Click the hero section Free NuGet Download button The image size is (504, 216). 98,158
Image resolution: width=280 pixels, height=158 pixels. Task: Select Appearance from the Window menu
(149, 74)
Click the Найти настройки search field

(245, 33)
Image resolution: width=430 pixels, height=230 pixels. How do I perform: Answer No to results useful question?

--

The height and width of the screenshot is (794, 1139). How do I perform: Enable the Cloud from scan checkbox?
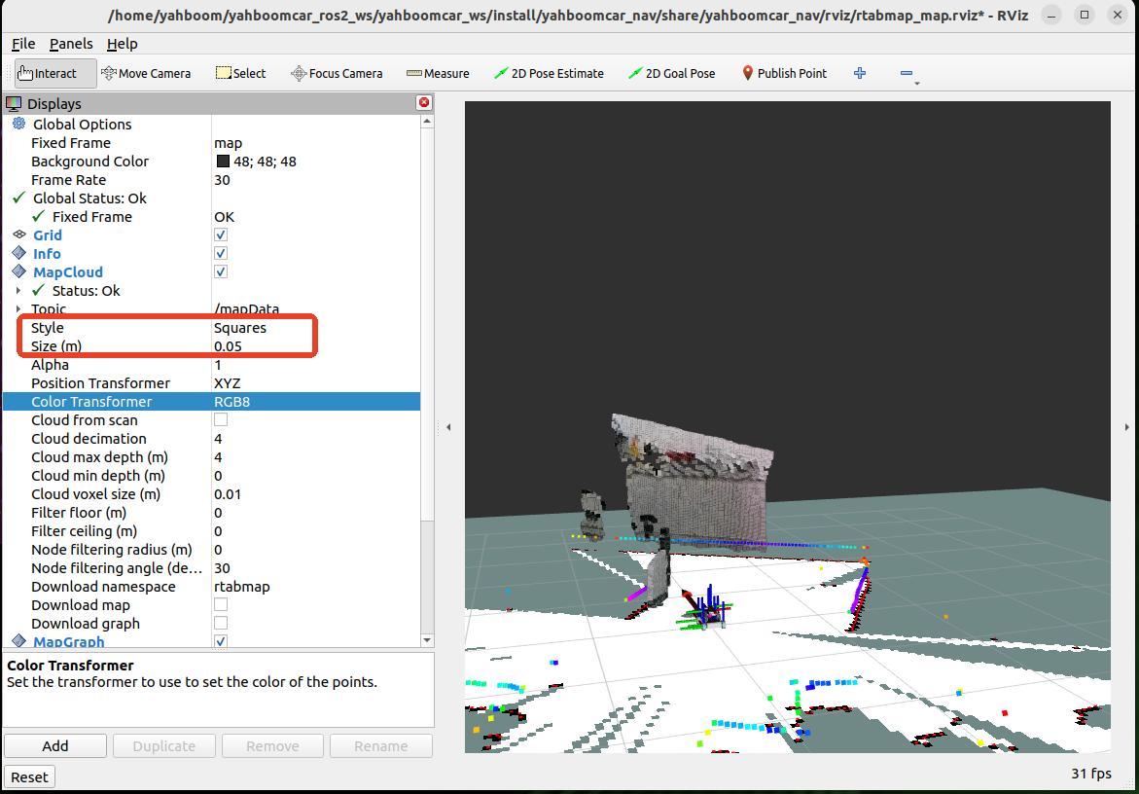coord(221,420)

Task instructions: Repeat, word for word, the lines above between the line holding "Click the hero" and the line holding "Image resolution: width=430", inclusive; omit everything else.

Result of the task:
Click the hero section Free NuGet Download button The image size is (504, 216). 98,158
Image resolution: width=280 pixels, height=158 pixels. Task: Select Appearance from the Window menu
(149, 74)
Click the Найти настройки search field

(245, 33)
Image resolution: width=430 pixels, height=230 pixels. How do I perform: Answer No to results useful question?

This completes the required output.